Nombre total de pages vues

Un repas en hiver : une fulgurance...


UN REPAS EN HIVER
Hubert MINGARELLI
Editions Stock – Août 2012 

Emmerich et Bauer sont les compagnons d’infortune du narrateur. Ils sont des soldats du IIIème Reich affectés dans un  camp. Nous sommes en Pologne au cœur de la Shoah.

Dans l’hiver glacial, ils écoutent engourdis et glacés les instructions du lieutenant-chef Graaf.
Demain il y a un « arrivage » et il y aura du « travail » (un convoi d’hommes, de femmes et d’enfants qu’il faudra supprimer).

Les trois soldats demandent à partir à l’aube pour une autre mission. Celle de débusquer des personnes d’origine juive dans la campagne polonaise. Car ils sont encore quelques uns à ne pas avoir été déportés ou à ne pas avoir eu la chance de fuir à temps. Ils sont là cachés au fonds des bois, dans des terriers…
La journée peut commencer. Ces trois là ne sont pas des brutes sanguinaires que la chasse à l’homme excite par-dessus tout. C’est juste une petite échappatoire à un quotidien morbide.

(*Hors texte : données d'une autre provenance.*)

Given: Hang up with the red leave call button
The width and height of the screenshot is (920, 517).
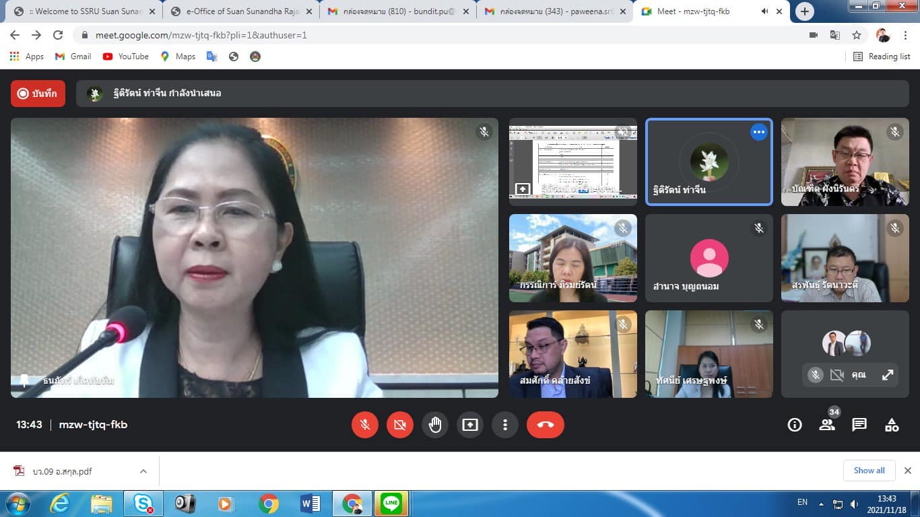Looking at the screenshot, I should [545, 425].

Ils sont aux prises avec le froid, le vent, la neige, les congères, la faim, la fatigue. La campagne polonaise est déserte et dévastée. Emmerich découvre un jeune homme juif. Ils vont pouvoir le ramener au camp. Ils s’arrêtent dans une maison abandonnée pour essayer de se réchauffer et de se nourrir avec le peu qu’ils ont. Se joint à eux un Polonais. Dans ce campement de fortune ce Polonais haineux et antisémite devient très vite désagréable, au point que les trois soldats vont faire preuve d’une « solidarité » discrète mais réelle envers leur prisonnier.

C’est une journée ordinaire au cœur de la solution finale. Chacun luttant dans l’ordinaire de leur propre survie, faisant face aux nécessités absolues de l’instant : lutter contre le froid, la faim. Nous assistons au quotidien de trois pauvres types perdus dans leurs obligations de réservistes. Ils n’ont pas choisi, tout comme les mille et mille autres de leur génération devenus le bras armé de la haine et de l’horreur.

Hubert Mingarelli prête au narrateur une simplicité de langage proche de la naïveté. Sous nos yeux à mesure que nous tournons les pages : l’indicible de l’horreur s’immisce. A travers chaque mot, chaque virgule nous lisons ce qui n’est pas écrit : l’incommensurable barbarie et ce, malgré la fulgurance d’un sursaut d’humanité à peine de fraternité, autour d’un drôle de repas.

Ce texte, c’est l’anti « Les Bienveillantes » (J. Littel), c’est l’illustration même de ce que Hannah Arendt a illustré après le procès Eichmann dans son essai « Etude sur la banalité du mal ». Le bras armé de la haine n’est constitué que de « pauvres types » ordinaires banals sans envergure, sans conviction politique perverse ou violente…
C’est ce qui est le plus terrifiant : la banalité de l’obéissance au service de sa propre survie. Emmerich, Bauer et le narrateur sont ici les figurants sordides de cette banalité qu’est le mal ordinaire accompli par conformisme.

Hubert Mingarelli nous a écrit un très beau texte qui réveille notre conscience, nos valeurs humanistes… Mais (car il en faut un), mais un texte qui fait froid dans le dos.